*Exercise aim*
Return every entry below exactly as written.

Top of Records

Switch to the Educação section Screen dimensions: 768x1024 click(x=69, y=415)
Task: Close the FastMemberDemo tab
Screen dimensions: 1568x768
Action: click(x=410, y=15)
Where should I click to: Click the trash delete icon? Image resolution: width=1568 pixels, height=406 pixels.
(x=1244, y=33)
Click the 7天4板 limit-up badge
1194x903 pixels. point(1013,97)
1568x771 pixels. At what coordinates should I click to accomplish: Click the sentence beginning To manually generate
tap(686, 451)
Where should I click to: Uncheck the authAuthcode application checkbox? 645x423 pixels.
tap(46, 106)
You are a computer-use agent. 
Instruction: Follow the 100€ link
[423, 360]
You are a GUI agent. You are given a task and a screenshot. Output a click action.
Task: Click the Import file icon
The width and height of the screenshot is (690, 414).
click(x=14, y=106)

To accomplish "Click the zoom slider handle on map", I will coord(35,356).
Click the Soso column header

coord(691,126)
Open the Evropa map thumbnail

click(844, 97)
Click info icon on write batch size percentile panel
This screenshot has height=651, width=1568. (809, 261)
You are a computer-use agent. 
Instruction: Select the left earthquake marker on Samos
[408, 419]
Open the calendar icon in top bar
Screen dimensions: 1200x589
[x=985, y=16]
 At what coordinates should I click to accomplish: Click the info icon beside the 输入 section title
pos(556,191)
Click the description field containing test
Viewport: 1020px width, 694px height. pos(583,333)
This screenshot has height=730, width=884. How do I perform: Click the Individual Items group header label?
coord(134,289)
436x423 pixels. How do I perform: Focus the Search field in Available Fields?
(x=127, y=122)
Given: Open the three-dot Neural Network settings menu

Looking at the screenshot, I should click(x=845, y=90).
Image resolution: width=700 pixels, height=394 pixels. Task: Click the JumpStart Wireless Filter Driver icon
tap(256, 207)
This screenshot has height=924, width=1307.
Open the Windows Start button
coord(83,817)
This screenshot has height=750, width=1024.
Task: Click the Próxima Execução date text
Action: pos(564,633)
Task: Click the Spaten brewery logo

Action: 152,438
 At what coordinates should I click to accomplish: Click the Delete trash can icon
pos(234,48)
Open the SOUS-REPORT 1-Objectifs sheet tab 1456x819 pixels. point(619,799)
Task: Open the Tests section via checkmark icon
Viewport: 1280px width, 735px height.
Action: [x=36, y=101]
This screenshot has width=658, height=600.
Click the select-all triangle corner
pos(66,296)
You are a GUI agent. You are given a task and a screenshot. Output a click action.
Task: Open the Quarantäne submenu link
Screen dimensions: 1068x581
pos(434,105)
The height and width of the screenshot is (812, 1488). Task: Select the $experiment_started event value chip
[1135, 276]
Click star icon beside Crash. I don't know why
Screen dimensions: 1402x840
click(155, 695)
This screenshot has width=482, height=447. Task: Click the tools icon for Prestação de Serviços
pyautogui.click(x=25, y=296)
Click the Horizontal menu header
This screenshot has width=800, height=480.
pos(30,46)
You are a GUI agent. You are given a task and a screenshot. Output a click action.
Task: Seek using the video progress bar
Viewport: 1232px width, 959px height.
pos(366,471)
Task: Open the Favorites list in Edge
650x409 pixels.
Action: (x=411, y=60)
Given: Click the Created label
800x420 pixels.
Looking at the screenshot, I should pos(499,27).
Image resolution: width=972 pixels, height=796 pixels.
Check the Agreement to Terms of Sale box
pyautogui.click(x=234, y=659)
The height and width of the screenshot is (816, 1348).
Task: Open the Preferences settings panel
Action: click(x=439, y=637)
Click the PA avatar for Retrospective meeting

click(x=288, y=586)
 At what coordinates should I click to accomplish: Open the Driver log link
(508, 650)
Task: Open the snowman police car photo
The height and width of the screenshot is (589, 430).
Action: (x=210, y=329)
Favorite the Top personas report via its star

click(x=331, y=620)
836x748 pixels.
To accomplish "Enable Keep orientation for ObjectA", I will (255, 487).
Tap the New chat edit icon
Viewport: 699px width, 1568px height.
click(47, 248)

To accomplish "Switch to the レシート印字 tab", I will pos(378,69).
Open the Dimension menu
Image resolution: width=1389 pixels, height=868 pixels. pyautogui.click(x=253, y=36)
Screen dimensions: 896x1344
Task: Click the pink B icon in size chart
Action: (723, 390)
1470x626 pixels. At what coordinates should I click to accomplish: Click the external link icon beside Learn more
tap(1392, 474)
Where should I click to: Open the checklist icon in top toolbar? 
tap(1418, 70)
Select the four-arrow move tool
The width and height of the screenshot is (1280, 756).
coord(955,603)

Bottom of Records

*Result below*
Switch to the Educação section Screen dimensions: 768x1024 click(x=69, y=415)
Task: Close the FastMemberDemo tab
Screen dimensions: 1568x768
Action: click(x=410, y=15)
Where should I click to: Click the trash delete icon? Image resolution: width=1568 pixels, height=406 pixels.
(x=1244, y=33)
Click the 7天4板 limit-up badge
1194x903 pixels. point(1013,97)
1568x771 pixels. At what coordinates should I click to accomplish: Click the sentence beginning To manually generate
tap(686, 451)
Where should I click to: Uncheck the authAuthcode application checkbox? 645x423 pixels.
tap(46, 106)
You are a computer-use agent. 
Instruction: Follow the 100€ link
[423, 360]
You are a GUI agent. You are given a task and a screenshot. Output a click action.
Task: Click the Import file icon
The width and height of the screenshot is (690, 414).
click(x=14, y=106)

To accomplish "Click the zoom slider handle on map", I will coord(35,356).
Click the Soso column header

coord(691,126)
Open the Evropa map thumbnail

click(844, 97)
Click info icon on write batch size percentile panel
This screenshot has height=651, width=1568. (809, 261)
You are a computer-use agent. 
Instruction: Select the left earthquake marker on Samos
[408, 419]
Open the calendar icon in top bar
Screen dimensions: 1200x589
[x=985, y=16]
 At what coordinates should I click to accomplish: Click the info icon beside the 输入 section title
pos(556,191)
Click the description field containing test
Viewport: 1020px width, 694px height. pos(583,333)
This screenshot has height=730, width=884. How do I perform: Click the Individual Items group header label?
coord(134,289)
436x423 pixels. How do I perform: Focus the Search field in Available Fields?
(x=127, y=122)
Given: Open the three-dot Neural Network settings menu

Looking at the screenshot, I should click(x=845, y=90).
Image resolution: width=700 pixels, height=394 pixels. Task: Click the JumpStart Wireless Filter Driver icon
tap(256, 207)
This screenshot has height=924, width=1307.
Open the Windows Start button
coord(83,817)
This screenshot has height=750, width=1024.
Task: Click the Próxima Execução date text
Action: pos(564,633)
Task: Click the Spaten brewery logo

Action: 152,438
 At what coordinates should I click to accomplish: Click the Delete trash can icon
pos(234,48)
Open the SOUS-REPORT 1-Objectifs sheet tab 1456x819 pixels. point(619,799)
Task: Open the Tests section via checkmark icon
Viewport: 1280px width, 735px height.
Action: [x=36, y=101]
This screenshot has width=658, height=600.
Click the select-all triangle corner
pos(66,296)
You are a GUI agent. You are given a task and a screenshot. Output a click action.
Task: Open the Quarantäne submenu link
Screen dimensions: 1068x581
pos(434,105)
The height and width of the screenshot is (812, 1488). Task: Select the $experiment_started event value chip
[1135, 276]
Click star icon beside Crash. I don't know why
Screen dimensions: 1402x840
click(155, 695)
This screenshot has width=482, height=447. Task: Click the tools icon for Prestação de Serviços
pyautogui.click(x=25, y=296)
Click the Horizontal menu header
This screenshot has width=800, height=480.
pos(30,46)
You are a GUI agent. You are given a task and a screenshot. Output a click action.
Task: Seek using the video progress bar
Viewport: 1232px width, 959px height.
pos(366,471)
Task: Open the Favorites list in Edge
650x409 pixels.
Action: (x=411, y=60)
Given: Click the Created label
800x420 pixels.
Looking at the screenshot, I should pos(499,27).
Image resolution: width=972 pixels, height=796 pixels.
Check the Agreement to Terms of Sale box
pyautogui.click(x=234, y=659)
The height and width of the screenshot is (816, 1348).
Task: Open the Preferences settings panel
Action: click(x=439, y=637)
Click the PA avatar for Retrospective meeting

click(x=288, y=586)
 At what coordinates should I click to accomplish: Open the Driver log link
(508, 650)
Task: Open the snowman police car photo
The height and width of the screenshot is (589, 430).
Action: (x=210, y=329)
Favorite the Top personas report via its star

click(x=331, y=620)
836x748 pixels.
To accomplish "Enable Keep orientation for ObjectA", I will (255, 487).
Tap the New chat edit icon
Viewport: 699px width, 1568px height.
click(47, 248)

To accomplish "Switch to the レシート印字 tab", I will pos(378,69).
Open the Dimension menu
Image resolution: width=1389 pixels, height=868 pixels. pyautogui.click(x=253, y=36)
Screen dimensions: 896x1344
Task: Click the pink B icon in size chart
Action: (723, 390)
1470x626 pixels. At what coordinates should I click to accomplish: Click the external link icon beside Learn more
tap(1392, 474)
Where should I click to: Open the checklist icon in top toolbar? 
tap(1418, 70)
Select the four-arrow move tool
The width and height of the screenshot is (1280, 756).
coord(955,603)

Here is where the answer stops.